* **EXERCISE AIM**
Output the data below as a JSON array of strings, one string per line, omitting blank lines.

* **GIVEN INFORMATION**
--------------------------------

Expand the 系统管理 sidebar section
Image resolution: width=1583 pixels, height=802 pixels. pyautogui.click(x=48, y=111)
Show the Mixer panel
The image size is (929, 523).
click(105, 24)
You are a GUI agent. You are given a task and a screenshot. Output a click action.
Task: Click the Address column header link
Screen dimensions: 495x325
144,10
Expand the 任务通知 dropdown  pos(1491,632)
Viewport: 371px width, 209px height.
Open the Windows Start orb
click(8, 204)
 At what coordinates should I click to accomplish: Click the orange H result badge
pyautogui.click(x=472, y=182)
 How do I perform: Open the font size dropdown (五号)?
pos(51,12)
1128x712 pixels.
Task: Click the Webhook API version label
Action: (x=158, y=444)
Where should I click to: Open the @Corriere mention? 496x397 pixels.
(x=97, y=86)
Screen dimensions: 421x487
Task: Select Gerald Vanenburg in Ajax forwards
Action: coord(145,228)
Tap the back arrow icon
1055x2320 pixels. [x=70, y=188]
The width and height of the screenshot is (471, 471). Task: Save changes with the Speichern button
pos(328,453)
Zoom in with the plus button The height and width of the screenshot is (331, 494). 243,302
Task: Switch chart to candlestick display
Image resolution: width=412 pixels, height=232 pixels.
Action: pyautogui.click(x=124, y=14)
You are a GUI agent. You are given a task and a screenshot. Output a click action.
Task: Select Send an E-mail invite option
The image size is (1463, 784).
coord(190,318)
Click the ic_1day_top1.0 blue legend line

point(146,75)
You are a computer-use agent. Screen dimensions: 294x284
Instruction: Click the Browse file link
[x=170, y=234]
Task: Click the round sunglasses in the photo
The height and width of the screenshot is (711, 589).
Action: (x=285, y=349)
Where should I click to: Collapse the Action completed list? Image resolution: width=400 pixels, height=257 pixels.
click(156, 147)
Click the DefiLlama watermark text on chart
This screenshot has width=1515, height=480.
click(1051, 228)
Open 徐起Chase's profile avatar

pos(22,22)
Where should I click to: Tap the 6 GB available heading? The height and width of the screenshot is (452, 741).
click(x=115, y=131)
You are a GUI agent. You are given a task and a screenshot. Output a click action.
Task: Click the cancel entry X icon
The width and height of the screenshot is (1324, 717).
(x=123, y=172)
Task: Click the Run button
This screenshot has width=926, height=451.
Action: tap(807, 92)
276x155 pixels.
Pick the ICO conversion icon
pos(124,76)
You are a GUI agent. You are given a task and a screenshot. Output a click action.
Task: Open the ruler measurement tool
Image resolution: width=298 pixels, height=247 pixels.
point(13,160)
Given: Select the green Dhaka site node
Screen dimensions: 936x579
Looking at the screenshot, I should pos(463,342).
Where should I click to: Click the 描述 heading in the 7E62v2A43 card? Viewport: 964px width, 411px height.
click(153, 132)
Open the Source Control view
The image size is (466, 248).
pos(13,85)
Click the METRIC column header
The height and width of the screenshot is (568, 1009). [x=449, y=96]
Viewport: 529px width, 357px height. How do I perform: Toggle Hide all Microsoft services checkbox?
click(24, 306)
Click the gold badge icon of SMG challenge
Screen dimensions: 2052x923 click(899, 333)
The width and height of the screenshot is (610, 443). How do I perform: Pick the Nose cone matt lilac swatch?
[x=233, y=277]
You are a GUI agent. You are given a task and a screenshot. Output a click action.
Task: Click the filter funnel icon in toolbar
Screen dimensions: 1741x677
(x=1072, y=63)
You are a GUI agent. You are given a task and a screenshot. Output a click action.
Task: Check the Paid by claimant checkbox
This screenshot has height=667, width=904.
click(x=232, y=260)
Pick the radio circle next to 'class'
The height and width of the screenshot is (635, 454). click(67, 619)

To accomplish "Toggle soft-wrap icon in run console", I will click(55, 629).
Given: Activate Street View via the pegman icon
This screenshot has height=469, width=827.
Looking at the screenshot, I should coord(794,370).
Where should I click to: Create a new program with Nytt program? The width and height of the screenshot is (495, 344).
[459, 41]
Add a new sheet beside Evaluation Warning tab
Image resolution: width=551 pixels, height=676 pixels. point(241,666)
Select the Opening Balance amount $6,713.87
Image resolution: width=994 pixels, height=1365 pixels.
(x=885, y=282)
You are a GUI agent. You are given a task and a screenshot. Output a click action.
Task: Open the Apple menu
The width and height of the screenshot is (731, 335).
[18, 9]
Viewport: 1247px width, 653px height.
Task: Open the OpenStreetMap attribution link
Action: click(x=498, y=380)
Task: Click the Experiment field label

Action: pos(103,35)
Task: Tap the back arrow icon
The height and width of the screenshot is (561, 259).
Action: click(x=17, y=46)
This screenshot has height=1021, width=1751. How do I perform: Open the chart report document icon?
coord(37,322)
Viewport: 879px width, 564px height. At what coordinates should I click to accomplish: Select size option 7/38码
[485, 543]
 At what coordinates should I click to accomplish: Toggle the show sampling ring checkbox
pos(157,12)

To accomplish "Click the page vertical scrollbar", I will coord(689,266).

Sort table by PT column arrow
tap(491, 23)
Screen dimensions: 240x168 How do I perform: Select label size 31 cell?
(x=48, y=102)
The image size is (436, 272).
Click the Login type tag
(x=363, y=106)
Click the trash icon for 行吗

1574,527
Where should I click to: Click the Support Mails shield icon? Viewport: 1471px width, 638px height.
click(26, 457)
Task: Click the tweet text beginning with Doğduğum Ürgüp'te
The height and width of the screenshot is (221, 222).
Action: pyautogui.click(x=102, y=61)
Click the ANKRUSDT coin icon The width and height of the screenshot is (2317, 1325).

--------------------------------

* **FULL ANSWER**
[
  "Expand the 系统管理 sidebar section",
  "Image resolution: width=1583 pixels, height=802 pixels. pyautogui.click(x=48, y=111)",
  "Show the Mixer panel",
  "The image size is (929, 523).",
  "click(105, 24)",
  "You are a GUI agent. You are given a task and a screenshot. Output a click action.",
  "Task: Click the Address column header link",
  "Screen dimensions: 495x325",
  "144,10",
  "Expand the 任务通知 dropdown  pos(1491,632)",
  "Viewport: 371px width, 209px height.",
  "Open the Windows Start orb",
  "click(8, 204)",
  " At what coordinates should I click to accomplish: Click the orange H result badge",
  "pyautogui.click(x=472, y=182)",
  " How do I perform: Open the font size dropdown (五号)?",
  "pos(51,12)",
  "1128x712 pixels.",
  "Task: Click the Webhook API version label",
  "Action: (x=158, y=444)",
  "Where should I click to: Open the @Corriere mention? 496x397 pixels.",
  "(x=97, y=86)",
  "Screen dimensions: 421x487",
  "Task: Select Gerald Vanenburg in Ajax forwards",
  "Action: coord(145,228)",
  "Tap the back arrow icon",
  "1055x2320 pixels. [x=70, y=188]",
  "The width and height of the screenshot is (471, 471). Task: Save changes with the Speichern button",
  "pos(328,453)",
  "Zoom in with the plus button The height and width of the screenshot is (331, 494). 243,302",
  "Task: Switch chart to candlestick display",
  "Image resolution: width=412 pixels, height=232 pixels.",
  "Action: pyautogui.click(x=124, y=14)",
  "You are a GUI agent. You are given a task and a screenshot. Output a click action.",
  "Task: Select Send an E-mail invite option",
  "The image size is (1463, 784).",
  "coord(190,318)",
  "Click the ic_1day_top1.0 blue legend line",
  "point(146,75)",
  "You are a computer-use agent. Screen dimensions: 294x284",
  "Instruction: Click the Browse file link",
  "[x=170, y=234]",
  "Task: Click the round sunglasses in the photo",
  "The height and width of the screenshot is (711, 589).",
  "Action: (x=285, y=349)",
  "Where should I click to: Collapse the Action completed list? Image resolution: width=400 pixels, height=257 pixels.",
  "click(156, 147)",
  "Click the DefiLlama watermark text on chart",
  "This screenshot has width=1515, height=480.",
  "click(1051, 228)",
  "Open 徐起Chase's profile avatar",
  "pos(22,22)",
  "Where should I click to: Tap the 6 GB available heading? The height and width of the screenshot is (452, 741).",
  "click(x=115, y=131)",
  "You are a GUI agent. You are given a task and a screenshot. Output a click action.",
  "Task: Click the cancel entry X icon",
  "The width and height of the screenshot is (1324, 717).",
  "(x=123, y=172)",
  "Task: Click the Run button",
  "This screenshot has width=926, height=451.",
  "Action: tap(807, 92)",
  "276x155 pixels.",
  "Pick the ICO conversion icon",
  "pos(124,76)",
  "You are a GUI agent. You are given a task and a screenshot. Output a click action.",
  "Task: Open the ruler measurement tool",
  "Image resolution: width=298 pixels, height=247 pixels.",
  "point(13,160)",
  "Given: Select the green Dhaka site node",
  "Screen dimensions: 936x579",
  "Looking at the screenshot, I should pos(463,342).",
  "Where should I click to: Click the 描述 heading in the 7E62v2A43 card? Viewport: 964px width, 411px height.",
  "click(153, 132)",
  "Open the Source Control view",
  "The image size is (466, 248).",
  "pos(13,85)",
  "Click the METRIC column header",
  "The height and width of the screenshot is (568, 1009). [x=449, y=96]",
  "Viewport: 529px width, 357px height. How do I perform: Toggle Hide all Microsoft services checkbox?",
  "click(24, 306)",
  "Click the gold badge icon of SMG challenge",
  "Screen dimensions: 2052x923 click(899, 333)",
  "The width and height of the screenshot is (610, 443). How do I perform: Pick the Nose cone matt lilac swatch?",
  "[x=233, y=277]",
  "You are a GUI agent. You are given a task and a screenshot. Output a click action.",
  "Task: Click the filter funnel icon in toolbar",
  "Screen dimensions: 1741x677",
  "(x=1072, y=63)",
  "You are a GUI agent. You are given a task and a screenshot. Output a click action.",
  "Task: Check the Paid by claimant checkbox",
  "This screenshot has height=667, width=904.",
  "click(x=232, y=260)",
  "Pick the radio circle next to 'class'",
  "The height and width of the screenshot is (635, 454). click(67, 619)",
  "To accomplish \"Toggle soft-wrap icon in run console\", I will click(55, 629).",
  "Given: Activate Street View via the pegman icon",
  "This screenshot has height=469, width=827.",
  "Looking at the screenshot, I should coord(794,370).",
  "Where should I click to: Create a new program with Nytt program? The width and height of the screenshot is (495, 344).",
  "[459, 41]",
  "Add a new sheet beside Evaluation Warning tab",
  "Image resolution: width=551 pixels, height=676 pixels. point(241,666)",
  "Select the Opening Balance amount $6,713.87",
  "Image resolution: width=994 pixels, height=1365 pixels.",
  "(x=885, y=282)",
  "You are a GUI agent. You are given a task and a screenshot. Output a click action.",
  "Task: Open the Apple menu",
  "The width and height of the screenshot is (731, 335).",
  "[18, 9]",
  "Viewport: 1247px width, 653px height.",
  "Task: Open the OpenStreetMap attribution link",
  "Action: click(x=498, y=380)",
  "Task: Click the Experiment field label",
  "Action: pos(103,35)",
  "Task: Tap the back arrow icon",
  "The height and width of the screenshot is (561, 259).",
  "Action: click(x=17, y=46)",
  "This screenshot has height=1021, width=1751. How do I perform: Open the chart report document icon?",
  "coord(37,322)",
  "Viewport: 879px width, 564px height. At what coordinates should I click to accomplish: Select size option 7/38码",
  "[485, 543]",
  " At what coordinates should I click to accomplish: Toggle the show sampling ring checkbox",
  "pos(157,12)",
  "To accomplish \"Click the page vertical scrollbar\", I will coord(689,266).",
  "Sort table by PT column arrow",
  "tap(491, 23)",
  "Screen dimensions: 240x168 How do I perform: Select label size 31 cell?",
  "(x=48, y=102)",
  "The image size is (436, 272).",
  "Click the Login type tag",
  "(x=363, y=106)",
  "Click the trash icon for 行吗",
  "1574,527",
  "Where should I click to: Click the Support Mails shield icon? Viewport: 1471px width, 638px height.",
  "click(26, 457)",
  "Task: Click the tweet text beginning with Doğduğum Ürgüp'te",
  "The height and width of the screenshot is (221, 222).",
  "Action: pyautogui.click(x=102, y=61)",
  "Click the ANKRUSDT coin icon The width and height of the screenshot is (2317, 1325)."
]